─── Excerto fornecido ───

No discurso, Poroshenko mostrou ser um grande defensor de um Acordo de Associação com a União Europeia, que deverá ser fechado em breve e logo que Bruxelas dê “luz verde”, mas cuja rejeição foi o detonador dos protestos que desembocaram em fevereiro na queda do presidente Viktor Ianukovich. “Vemos [o acordo] como um primeiro passo para a entrada de pleno direito da Ucrânia na União Europeia”, disse, acrescentando que quer ver o acordo firmado antes do dia 27 de junho.

As declarações de Poroshenko mereceram resposta de Herman Van Rompuy, presidente do Conselho Europeu, que reagiu logo naquela rede social: “todos os estados vizinhos devem respeitar a Ucrânia, a sua integridade territorial e os seus laços com a União Europeia”.

É a cerimónia mais barata da história da Ucrânia, diz um correspondente norte-americano em Kiev. “Impressionante na mesma”, diz.

Portugal fez-se representar pelo secretário de Estado para os Assuntos Europeus, Bruno Maçães, que também relatou o ambiente vivido neste dia importante para a história da Ucrânia, com a população a cumprimentar com entusiasmo o novo Presidente.

A cerimónia ocorreu no Parlamento ucraniano, na capital Kiev, e contou com a presença de dezenas de figuras do panorama político internacional – incluindo o vice-presidente norte-americano Joe Biden, o presidente do Conselho Europeu, Herman Van Rompuy, e o chefe da diplomacia francesa, Laurent Fabius. A Rússia fez-se representar, não por Vladimir Putin que, nas vésperas das eleições tinha garantido reconhecer a legitimidade do presidente eleito, mas pelo embaixador russo em Kiev, Mikhail Zurabov.

─── Registos de dados ───

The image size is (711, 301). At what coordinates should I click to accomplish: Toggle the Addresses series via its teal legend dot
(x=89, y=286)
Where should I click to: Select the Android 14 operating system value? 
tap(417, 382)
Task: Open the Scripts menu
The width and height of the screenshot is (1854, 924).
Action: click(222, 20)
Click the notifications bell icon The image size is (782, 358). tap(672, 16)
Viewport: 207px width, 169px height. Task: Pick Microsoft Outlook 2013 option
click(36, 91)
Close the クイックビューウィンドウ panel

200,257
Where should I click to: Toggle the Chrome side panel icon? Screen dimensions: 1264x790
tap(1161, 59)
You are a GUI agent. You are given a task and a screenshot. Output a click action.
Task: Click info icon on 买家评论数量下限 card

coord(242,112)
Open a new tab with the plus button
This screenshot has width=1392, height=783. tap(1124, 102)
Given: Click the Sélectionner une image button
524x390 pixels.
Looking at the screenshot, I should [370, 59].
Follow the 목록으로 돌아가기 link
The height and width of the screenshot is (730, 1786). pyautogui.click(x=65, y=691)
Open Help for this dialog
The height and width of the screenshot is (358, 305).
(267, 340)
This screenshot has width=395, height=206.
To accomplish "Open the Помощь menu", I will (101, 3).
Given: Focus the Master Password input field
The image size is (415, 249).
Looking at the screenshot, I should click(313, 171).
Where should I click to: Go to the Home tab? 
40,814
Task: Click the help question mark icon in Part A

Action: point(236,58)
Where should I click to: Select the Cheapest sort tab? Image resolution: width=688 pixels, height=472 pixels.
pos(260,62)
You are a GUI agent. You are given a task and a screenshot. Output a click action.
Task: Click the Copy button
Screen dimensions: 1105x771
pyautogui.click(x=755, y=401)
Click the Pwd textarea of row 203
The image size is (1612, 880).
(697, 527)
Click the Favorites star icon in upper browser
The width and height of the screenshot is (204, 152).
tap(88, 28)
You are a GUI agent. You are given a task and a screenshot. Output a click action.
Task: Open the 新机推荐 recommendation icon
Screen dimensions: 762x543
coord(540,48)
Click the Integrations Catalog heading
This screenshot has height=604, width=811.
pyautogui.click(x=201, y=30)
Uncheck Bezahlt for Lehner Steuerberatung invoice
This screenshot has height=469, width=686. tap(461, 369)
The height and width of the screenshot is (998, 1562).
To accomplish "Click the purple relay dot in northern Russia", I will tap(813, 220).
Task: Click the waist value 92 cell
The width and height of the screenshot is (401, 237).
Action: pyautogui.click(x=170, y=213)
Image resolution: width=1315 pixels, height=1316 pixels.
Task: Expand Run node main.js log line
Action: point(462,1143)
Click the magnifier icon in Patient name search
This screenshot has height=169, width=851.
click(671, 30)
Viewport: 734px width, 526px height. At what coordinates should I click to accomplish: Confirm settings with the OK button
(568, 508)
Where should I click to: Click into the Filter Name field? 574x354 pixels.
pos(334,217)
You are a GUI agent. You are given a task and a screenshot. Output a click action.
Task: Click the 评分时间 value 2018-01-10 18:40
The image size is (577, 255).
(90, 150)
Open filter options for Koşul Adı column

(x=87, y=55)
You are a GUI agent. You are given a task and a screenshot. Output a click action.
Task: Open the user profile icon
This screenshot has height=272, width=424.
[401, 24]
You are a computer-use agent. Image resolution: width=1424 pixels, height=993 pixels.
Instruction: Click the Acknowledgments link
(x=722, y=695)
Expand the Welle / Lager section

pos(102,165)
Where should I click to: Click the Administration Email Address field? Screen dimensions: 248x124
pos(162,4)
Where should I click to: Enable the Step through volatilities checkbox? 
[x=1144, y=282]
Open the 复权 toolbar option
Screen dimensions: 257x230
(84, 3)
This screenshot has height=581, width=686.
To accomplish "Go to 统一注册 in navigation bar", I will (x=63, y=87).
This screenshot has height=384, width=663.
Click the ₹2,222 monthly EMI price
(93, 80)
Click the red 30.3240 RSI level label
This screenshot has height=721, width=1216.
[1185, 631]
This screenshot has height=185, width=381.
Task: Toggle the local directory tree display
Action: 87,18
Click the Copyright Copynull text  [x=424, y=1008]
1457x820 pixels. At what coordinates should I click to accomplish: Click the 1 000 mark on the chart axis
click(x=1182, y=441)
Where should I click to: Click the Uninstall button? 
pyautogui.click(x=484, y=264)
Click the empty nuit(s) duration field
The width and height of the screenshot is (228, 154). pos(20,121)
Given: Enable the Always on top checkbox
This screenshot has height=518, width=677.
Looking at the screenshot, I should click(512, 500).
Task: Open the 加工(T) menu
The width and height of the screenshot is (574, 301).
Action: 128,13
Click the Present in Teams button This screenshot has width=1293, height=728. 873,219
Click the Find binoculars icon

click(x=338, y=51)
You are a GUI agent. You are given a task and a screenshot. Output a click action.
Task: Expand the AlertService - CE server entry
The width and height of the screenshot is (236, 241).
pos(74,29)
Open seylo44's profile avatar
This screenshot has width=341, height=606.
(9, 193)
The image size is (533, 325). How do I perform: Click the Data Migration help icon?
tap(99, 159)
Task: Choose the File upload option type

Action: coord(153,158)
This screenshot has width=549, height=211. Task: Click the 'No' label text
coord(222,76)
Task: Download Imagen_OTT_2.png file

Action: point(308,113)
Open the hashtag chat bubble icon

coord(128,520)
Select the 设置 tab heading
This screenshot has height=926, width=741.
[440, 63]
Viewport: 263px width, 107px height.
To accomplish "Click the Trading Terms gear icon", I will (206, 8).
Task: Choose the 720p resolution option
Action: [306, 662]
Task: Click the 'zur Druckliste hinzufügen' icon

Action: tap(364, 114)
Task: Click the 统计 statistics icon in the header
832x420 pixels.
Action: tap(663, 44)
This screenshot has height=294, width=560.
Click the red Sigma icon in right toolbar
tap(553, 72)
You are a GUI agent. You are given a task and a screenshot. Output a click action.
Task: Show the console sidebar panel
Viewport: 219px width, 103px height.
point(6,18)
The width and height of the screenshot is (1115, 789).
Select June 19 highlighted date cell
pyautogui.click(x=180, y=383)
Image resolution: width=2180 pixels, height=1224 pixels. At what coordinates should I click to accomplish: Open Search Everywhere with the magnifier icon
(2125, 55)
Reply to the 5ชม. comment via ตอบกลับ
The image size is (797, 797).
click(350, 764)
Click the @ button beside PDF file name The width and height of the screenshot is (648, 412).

───

● As suas instruções
Transcreva palavra por palavra o trecho do excerto fornecido que vai de "Portugal fez-se representar" a "o novo Presidente.".

● Resultado abaixo
Portugal fez-se representar pelo secretário de Estado para os Assuntos Europeus, Bruno Maçães, que também relatou o ambiente vivido neste dia importante para a história da Ucrânia, com a população a cumprimentar com entusiasmo o novo Presidente.